En cette fin de journée, Dominique Emery entame avec trois résidentes l’atelier « Se sentir bien chez-soi ». Il tend à faire parler les femmes de la décoration de leur intérieur, de ce qui leur manque, de petits éléments qu’elles pourraient ajouter pour le personnaliser. « Oh, si j’avais les moyens, je ferais une razzia dans un magasin de décoration ! affirme avec gourmandise Marie-Hélène Belrain. Je voudrais un couvre-lit, des bougeoirs – même si je sais qu’on n’a pas le droit aux bougies – et plein de coussins… » « Moi, ce qui me plaît, avance à son tour Lina C., c’est que la chambre est à moi, que je mets ce que je veux où je veux. Après, tant que c’est propre, ça me suffit. » Mais pendant que les femmes réfléchissent à leur intérieur, sous la verrière, soudain, le ton monte. Une altercation survient entre deux résidentes pour des raisons d’argent. L’atelier est interrompu et Dominique Emery part séparer les deux jeunes femmes, puis s’isole avec l’une d’elles. « Ça fait partie de la vie au foyer, avec les décompensations, les crises et les cris, note Laure Jolly. C’est ce qui fait la richesse de notre travail. Il y a beaucoup d’inattendu avec nos usagères, et aussi beaucoup de bonnes surprises. »

Le Foyer Falret peut s’enorgueillir du fait qu’un tiers des résidentes quittant l’établissement intègrent un logement individuel – le déménagement est d’ailleurs réalisé avec les travailleurs sociaux et les animateurs du foyer. Parmi les autres, 26 % sont réhospitalisées, 18 % sont hébergées par leur famille ou leurs amis et 9 % partent vers une structure relais ou une résidence sociale (sans compter quelques solutions de transition). Autre résultat positif, le suivi social permet de réduire la part des personnes sans ressources de 25 % à l’entrée à seulement 6 % à la sortie, grâce à la mise en place de l’allocation aux adultes handicapés ainsi qu’à un meilleur accès à l’emploi. « Notre expérience montre que la souffrance psychique n’est pas en soi un obstacle à l’employabilité, ni au logement, conclut Daphné Borel. Elles ont des capacités équivalentes à une personne de même profil sociologique. La diffi­culté de nos résidentes, c’est que leur parcours n’est pas linéaire et que leurs périodes de fatigue et de décompensation doivent être prises en compte. »

Notes

(1) Le prénom a été modifié.

(2) CHRS Foyer Falret : 50, rue du Théâtre – 75015 Paris – Tél. 01 56 77 20 00 – dborel@oeuvre-falret.asso.fr.

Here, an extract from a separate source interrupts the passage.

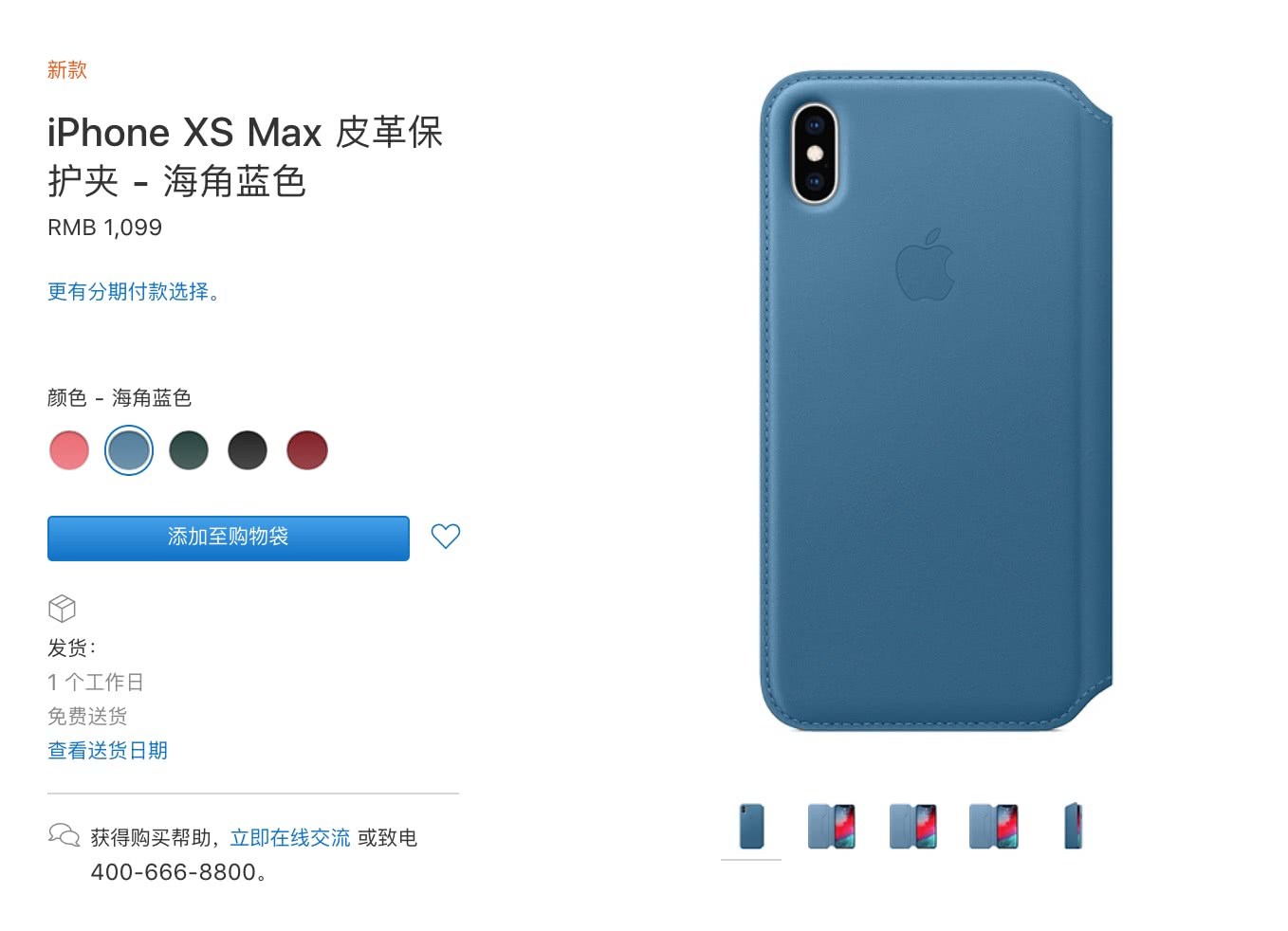Choose the forest green color swatch
This screenshot has width=1288, height=931.
click(x=189, y=450)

(3) Les accompagnatrices sociales actuelles ont une formation initiale d’assistante de service social, d’éducatrice spécialisée, de psychologue, de conseillère en éducation sociale et familiale.

(4) L’Œuvre Falret réunit 24 établissements et services dans les secteurs de l’enfance, du médico-social, de l’emploi et du retour à l’emploi, de l’insertion-réadaptation sociale.